Podczas oceny wykryto wiele luk w wymaganiach projektowych dotyczących ochrony i wspierania funkcjonalnej wizji. Chociaż dużą wagę przywiązywano do zapobiegania uszkodzeniom oczu przez blask Słońca, brakowało odpowiednich wymagań dotyczących zapewnienia wystarczającej widoczności do wykonywania konkretnych zadań w ekstremalnych warunkach. Dla przykładu, projekt skafandrów kosmicznych uwzględniał wymogi elastyczności potrzebnej do chodzenia, ale nie uwzględniał tego, jak skutecznie umożliwić astronautom widzenie podczas przemieszczania się między jasnym światłem a cieniem – co mogłoby skutkować potknięciami czy upadkami. Co więcej, zidentyfikowano brak spójnych wymagań pomiędzy poszczególnymi programami w celu zrozumienia i rozwiązania problemów związanych z funkcjonalnym widzeniem. Zespół dokonujący ocen zaproponował, aby umożliwienie widzenia w tych trudnych warunkach stało się nadrzędnym wymaganiem dla projektantów systemów. Wskazano również na konieczność ściślejszej integracji projektowania oświetlenia, wizjerów oraz okien.

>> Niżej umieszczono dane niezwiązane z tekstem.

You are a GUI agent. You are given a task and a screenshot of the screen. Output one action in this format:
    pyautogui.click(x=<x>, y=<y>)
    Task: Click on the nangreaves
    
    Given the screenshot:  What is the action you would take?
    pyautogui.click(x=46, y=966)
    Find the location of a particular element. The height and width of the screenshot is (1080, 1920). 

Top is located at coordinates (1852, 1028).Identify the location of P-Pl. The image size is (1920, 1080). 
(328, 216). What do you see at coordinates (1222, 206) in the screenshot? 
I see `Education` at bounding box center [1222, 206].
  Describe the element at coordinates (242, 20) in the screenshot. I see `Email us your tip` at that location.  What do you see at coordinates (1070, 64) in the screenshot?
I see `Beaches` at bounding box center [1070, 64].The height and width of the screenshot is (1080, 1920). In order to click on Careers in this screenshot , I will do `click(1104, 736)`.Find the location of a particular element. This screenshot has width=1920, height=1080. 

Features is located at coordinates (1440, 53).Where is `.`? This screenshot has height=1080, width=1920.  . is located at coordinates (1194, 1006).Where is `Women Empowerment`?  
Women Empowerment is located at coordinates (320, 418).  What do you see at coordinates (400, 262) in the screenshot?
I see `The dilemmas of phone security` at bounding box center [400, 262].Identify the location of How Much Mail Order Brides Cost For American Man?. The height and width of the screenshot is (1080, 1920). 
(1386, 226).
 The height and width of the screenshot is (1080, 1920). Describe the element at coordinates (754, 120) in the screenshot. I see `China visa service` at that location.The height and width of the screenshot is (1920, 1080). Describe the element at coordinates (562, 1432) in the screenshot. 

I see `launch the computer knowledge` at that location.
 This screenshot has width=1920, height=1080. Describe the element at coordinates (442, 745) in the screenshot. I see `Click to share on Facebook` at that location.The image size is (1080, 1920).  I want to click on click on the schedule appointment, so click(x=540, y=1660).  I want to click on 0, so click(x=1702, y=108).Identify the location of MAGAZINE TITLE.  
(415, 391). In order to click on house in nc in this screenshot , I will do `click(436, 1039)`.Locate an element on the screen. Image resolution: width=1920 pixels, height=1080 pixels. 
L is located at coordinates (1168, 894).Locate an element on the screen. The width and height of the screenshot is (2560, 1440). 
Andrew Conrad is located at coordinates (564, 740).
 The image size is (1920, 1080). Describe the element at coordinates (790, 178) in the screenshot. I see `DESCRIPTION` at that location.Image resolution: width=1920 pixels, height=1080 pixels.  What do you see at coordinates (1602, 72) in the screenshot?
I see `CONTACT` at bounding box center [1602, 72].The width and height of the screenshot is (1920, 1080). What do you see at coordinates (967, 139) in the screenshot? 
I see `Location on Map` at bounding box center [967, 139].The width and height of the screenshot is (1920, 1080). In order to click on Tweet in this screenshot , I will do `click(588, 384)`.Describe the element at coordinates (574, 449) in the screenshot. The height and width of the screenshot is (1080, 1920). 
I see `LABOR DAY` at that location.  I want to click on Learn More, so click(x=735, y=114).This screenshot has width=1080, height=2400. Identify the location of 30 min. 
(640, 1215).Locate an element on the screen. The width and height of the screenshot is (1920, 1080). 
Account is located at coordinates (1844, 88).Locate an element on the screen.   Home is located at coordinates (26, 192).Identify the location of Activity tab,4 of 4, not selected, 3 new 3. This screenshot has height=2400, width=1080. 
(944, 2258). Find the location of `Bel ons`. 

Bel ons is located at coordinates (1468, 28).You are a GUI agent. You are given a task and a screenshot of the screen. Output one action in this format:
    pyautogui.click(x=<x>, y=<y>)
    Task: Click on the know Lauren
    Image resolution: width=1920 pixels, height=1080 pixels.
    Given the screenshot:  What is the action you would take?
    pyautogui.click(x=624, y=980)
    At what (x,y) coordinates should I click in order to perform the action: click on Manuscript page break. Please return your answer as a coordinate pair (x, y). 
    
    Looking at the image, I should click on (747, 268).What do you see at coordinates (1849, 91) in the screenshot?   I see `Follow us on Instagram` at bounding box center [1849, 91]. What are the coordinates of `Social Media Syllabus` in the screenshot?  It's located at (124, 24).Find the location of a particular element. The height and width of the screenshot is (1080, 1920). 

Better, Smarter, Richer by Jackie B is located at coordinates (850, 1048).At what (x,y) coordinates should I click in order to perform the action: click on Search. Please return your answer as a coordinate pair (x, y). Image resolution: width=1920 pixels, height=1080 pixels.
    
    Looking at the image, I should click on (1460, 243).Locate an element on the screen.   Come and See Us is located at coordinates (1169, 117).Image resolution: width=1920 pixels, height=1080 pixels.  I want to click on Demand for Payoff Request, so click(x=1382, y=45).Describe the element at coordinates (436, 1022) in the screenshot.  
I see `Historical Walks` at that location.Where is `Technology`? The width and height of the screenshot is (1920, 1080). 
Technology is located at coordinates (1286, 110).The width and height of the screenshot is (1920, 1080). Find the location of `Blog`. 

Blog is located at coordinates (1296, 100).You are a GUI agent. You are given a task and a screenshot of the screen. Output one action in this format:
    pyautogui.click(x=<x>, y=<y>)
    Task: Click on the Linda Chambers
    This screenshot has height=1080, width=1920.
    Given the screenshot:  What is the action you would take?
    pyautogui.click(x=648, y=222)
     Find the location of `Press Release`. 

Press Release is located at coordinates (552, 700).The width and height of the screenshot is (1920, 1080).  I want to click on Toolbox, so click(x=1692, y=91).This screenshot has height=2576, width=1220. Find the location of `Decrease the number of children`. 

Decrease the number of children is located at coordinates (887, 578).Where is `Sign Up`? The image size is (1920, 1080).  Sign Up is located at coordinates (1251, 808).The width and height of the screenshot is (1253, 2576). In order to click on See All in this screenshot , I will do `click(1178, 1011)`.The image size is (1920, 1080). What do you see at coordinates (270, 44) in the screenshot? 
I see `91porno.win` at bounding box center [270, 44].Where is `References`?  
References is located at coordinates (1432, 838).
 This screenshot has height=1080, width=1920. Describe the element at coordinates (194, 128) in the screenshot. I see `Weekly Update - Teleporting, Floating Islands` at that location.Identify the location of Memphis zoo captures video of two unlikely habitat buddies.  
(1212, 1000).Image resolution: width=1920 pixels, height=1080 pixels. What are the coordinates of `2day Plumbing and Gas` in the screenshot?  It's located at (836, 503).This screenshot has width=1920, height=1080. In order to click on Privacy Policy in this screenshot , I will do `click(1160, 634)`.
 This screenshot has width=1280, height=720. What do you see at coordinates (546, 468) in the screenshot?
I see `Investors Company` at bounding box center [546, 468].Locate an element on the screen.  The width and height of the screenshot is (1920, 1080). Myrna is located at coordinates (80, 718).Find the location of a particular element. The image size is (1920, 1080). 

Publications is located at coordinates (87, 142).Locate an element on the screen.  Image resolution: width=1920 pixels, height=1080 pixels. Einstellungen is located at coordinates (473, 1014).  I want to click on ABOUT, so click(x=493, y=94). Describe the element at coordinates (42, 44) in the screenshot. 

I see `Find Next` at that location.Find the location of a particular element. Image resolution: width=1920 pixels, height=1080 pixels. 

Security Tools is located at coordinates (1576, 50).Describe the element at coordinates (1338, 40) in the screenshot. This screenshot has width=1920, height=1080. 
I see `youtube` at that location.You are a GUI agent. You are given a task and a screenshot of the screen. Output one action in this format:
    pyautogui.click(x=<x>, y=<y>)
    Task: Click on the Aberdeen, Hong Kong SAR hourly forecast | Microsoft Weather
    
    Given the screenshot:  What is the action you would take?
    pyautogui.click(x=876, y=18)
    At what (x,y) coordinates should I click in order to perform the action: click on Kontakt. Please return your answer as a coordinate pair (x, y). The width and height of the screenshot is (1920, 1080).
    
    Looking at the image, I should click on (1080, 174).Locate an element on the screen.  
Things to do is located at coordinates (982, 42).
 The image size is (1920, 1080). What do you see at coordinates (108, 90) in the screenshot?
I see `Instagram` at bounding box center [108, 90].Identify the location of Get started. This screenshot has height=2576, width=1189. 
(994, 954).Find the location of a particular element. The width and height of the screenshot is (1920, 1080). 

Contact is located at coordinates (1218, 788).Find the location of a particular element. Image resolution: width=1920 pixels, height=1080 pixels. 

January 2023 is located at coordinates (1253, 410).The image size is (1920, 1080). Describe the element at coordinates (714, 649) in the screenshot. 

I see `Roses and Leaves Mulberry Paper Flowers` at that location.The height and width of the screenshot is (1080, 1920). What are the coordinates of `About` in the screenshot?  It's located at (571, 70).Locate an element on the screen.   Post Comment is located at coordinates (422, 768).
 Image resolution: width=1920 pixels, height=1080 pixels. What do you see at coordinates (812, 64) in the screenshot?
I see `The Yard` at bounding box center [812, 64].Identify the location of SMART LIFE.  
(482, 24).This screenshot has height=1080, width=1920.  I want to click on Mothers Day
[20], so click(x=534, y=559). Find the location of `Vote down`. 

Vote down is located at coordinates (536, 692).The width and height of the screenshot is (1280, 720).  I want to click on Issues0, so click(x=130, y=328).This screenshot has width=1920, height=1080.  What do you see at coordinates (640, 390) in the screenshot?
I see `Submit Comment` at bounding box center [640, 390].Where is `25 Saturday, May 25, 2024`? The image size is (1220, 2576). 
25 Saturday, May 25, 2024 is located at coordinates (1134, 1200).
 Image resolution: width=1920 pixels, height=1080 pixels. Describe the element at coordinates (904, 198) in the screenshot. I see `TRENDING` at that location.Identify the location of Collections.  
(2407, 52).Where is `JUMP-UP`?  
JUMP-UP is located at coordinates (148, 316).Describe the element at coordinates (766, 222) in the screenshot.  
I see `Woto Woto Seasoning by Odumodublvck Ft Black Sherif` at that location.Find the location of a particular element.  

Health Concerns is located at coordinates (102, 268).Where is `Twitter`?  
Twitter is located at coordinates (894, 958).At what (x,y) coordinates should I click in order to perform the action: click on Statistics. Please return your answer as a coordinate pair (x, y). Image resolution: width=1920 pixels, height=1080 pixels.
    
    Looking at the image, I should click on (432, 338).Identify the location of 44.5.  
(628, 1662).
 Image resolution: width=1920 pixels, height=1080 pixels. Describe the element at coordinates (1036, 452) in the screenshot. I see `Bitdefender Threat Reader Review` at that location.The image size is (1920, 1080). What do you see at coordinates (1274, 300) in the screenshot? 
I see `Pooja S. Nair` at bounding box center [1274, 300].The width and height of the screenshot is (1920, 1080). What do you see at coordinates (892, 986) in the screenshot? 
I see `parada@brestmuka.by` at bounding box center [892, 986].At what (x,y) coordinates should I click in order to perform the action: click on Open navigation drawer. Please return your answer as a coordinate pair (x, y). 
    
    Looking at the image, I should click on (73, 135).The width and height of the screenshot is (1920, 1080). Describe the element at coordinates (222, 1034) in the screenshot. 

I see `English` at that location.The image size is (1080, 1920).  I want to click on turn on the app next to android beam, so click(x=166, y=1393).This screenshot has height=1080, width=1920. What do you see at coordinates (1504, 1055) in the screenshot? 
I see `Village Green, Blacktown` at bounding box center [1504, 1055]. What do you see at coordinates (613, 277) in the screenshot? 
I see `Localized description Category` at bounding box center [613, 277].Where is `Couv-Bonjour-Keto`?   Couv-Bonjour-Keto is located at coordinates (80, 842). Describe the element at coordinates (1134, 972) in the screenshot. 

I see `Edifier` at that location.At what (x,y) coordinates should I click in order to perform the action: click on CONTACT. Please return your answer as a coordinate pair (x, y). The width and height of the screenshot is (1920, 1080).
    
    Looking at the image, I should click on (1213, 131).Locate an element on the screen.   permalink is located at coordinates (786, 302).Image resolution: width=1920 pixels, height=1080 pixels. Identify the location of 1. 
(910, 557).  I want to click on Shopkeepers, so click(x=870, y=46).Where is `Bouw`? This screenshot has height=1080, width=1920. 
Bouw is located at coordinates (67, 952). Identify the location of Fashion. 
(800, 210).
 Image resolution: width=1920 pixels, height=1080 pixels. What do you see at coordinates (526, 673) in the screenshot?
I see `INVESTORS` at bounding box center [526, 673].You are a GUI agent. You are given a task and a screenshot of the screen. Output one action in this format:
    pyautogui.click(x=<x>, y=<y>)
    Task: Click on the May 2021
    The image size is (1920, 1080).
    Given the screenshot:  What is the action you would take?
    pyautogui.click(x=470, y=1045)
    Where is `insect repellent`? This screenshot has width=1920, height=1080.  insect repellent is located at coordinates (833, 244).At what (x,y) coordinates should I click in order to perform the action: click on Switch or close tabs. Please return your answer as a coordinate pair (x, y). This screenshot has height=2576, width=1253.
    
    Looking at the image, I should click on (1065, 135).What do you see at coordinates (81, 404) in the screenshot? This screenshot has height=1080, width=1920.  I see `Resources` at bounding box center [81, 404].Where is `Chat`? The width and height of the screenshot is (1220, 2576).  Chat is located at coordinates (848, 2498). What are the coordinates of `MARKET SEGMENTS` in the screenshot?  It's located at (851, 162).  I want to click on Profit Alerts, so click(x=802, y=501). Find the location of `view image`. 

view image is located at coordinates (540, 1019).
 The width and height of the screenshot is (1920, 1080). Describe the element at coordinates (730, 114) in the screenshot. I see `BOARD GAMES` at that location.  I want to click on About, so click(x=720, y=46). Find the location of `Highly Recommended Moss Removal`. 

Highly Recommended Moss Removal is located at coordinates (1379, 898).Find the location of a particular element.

Zasugerowano szerokie wykorzystanie różnorodnych technik symulacyjnych, zarówno fizycznych, jak i wirtualnych, które miałyby pomóc analizować różne aspekty problemów wizualnych. Niektóre z tych symulacji powinny skupiać się na oślepiających efektach światła słonecznego na południowym biegunie Księżyca. To pozwoliłoby na ocenę skuteczności osłon hełmów oraz sztucznego oświetlenia w rzeczywistym kontekście środowiska i czasu adaptacji wzroku. Inne symulacje mogłyby uwzględniać teren, by zidentyfikować potencjalne zagrożenia podczas wykonywania zadań – od prostych, takich jak zbieranie próbek, po bardziej wymagające, jak obsługa sprzętu i pojazdów. Zespół zwrócił również uwagę na to, że różne ośrodki badawcze dysponują różnymi mocnymi stronami, ale i ograniczeniami. Dlatego ich możliwości powinny zostać jasno określone, aby skutecznie weryfikować nowe rozwiązania techniczne oraz odpowiednio szkolić załogi przyszłych misji.